The Internet Archive gave the Wayback Machine a facelift back in January. It actually looks really nice, but I noticed something kinda odd. I was looking for old archived versions of the lcsh.info site. Things work fine for the latest archived copies:
But during part of lcsh.info’s brief lifetime the site was serving up XHTML with the application/xhtml+xml media type. Now Wayback rightly (I think) remembers the media type, and serves it up that way:
ed@curry:~$ curl -I http://replay.waybackmachine.org/20081216020433/http://lcsh.info/ HTTP/1.1 200 OK Server: Apache-Coyote/1.1 X-Archive-Guessed-Charset: UTF-8 X-Archive-Orig-Connection: close X-Archive-Orig-Content-Length: 6497 X-Archive-Orig-Content-Type: application/xhtml+xml; charset=UTF-8 X-Archive-Orig-Server: Apache/2.2.8 (Ubuntu) DAV/2 SVN/1.4.6 PHP/5.2.4-2ubuntu5.4 with Suhosin-Patch mod_wsgi/1.3 Python/2.5.2 X-Archive-Orig-Date: Tue, 16 Dec 2008 02:04:31 GMT Content-Type: application/xhtml+xml;charset=utf-8 X-Varnish: 1458812435 1458503935 Via: 1.1 varnish Date: Wed, 09 Mar 2011 23:09:47 GMT X-Varnish: 903390921 Age: 0 Via: 1.1 varnish Connection: keep-alive X-Cache: MISS
But to add navigation controls and branding, Wayback also splices in its own HTML into the display, which unfortunately is not valid XML. And since the media type and doctype trigger standards mode in browsers, the pages render in Firefox like this:
And in Chrome like this:
Now I don’t quite know what the solution should be here.

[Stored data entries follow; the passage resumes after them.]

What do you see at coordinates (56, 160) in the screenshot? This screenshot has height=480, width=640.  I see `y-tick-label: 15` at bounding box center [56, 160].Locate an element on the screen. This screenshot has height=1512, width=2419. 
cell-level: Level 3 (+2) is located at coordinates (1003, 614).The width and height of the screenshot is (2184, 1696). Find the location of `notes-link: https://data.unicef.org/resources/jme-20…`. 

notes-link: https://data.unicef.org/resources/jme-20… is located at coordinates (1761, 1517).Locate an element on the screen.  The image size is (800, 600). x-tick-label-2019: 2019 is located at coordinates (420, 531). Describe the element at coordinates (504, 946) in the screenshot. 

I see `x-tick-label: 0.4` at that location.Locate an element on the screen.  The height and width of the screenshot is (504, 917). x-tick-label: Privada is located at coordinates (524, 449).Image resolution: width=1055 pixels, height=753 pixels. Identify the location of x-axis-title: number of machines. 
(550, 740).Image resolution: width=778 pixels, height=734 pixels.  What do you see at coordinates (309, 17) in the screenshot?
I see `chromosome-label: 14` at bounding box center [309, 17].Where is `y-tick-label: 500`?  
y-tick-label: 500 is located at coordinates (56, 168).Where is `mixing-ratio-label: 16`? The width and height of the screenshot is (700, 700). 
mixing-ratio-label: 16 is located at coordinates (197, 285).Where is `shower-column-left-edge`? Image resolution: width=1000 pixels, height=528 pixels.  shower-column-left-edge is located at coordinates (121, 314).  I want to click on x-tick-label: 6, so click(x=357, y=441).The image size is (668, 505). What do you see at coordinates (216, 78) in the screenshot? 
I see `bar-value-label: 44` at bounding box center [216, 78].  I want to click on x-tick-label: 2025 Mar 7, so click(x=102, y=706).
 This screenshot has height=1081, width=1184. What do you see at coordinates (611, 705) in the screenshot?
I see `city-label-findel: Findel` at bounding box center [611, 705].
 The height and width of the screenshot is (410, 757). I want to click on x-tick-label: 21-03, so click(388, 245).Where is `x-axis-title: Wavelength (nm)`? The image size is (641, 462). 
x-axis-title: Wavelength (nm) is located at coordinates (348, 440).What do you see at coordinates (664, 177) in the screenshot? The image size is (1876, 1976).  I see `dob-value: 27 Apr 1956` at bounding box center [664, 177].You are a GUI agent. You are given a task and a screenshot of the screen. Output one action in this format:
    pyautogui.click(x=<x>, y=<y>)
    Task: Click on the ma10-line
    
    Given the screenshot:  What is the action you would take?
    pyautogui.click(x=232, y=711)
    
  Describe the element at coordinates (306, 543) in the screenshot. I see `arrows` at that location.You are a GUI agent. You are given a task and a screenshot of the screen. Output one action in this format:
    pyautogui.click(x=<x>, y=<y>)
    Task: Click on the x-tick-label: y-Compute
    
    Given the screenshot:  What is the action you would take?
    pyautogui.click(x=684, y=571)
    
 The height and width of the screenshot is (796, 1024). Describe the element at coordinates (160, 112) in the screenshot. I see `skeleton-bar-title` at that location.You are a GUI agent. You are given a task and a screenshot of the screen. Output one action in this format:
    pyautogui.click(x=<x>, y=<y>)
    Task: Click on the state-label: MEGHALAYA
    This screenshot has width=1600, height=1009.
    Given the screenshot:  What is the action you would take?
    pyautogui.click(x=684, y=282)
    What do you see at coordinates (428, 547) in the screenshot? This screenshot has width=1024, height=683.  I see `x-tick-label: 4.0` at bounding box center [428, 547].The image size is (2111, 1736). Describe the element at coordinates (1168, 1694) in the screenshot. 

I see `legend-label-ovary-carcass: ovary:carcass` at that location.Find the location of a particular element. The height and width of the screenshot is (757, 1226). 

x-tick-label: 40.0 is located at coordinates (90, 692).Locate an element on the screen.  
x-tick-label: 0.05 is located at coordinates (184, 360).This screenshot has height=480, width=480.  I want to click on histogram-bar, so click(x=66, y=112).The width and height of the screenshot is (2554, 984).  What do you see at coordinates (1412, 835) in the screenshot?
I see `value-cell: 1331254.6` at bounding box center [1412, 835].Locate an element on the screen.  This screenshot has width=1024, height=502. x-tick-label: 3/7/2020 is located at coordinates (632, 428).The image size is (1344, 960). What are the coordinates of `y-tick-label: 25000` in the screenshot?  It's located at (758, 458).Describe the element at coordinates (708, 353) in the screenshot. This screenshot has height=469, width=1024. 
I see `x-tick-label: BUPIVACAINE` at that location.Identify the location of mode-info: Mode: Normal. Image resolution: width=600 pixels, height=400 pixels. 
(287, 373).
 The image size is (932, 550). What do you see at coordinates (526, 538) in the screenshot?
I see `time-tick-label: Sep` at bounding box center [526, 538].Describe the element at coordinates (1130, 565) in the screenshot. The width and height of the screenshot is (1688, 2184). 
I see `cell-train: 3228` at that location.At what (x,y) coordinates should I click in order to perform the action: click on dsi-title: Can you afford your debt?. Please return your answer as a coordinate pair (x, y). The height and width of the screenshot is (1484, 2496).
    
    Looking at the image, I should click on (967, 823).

Perhaps the HTML that is spliced in should be valid XML. Or maybe Wayback should just serve up the HTML as text/html. Or maybe this is a good use case for frames (gasp). But I imagine it will similarly afflict any other XHTML that was served up as application/xhtml+xml when Heretrix crawled it.
Sigh. I sure am glad that HTML5 is arriving on the scene and XHTML is riding off into the sunset. Although it’s kind of the Long Goodbye given Internet Archive has archived it.
Update: just a couple hours later I got an email that a fix for this was deployed. And sure enough now it works. I quickly eyeballed the response and didn’t see what the change was. Thanks very much Internet Archive!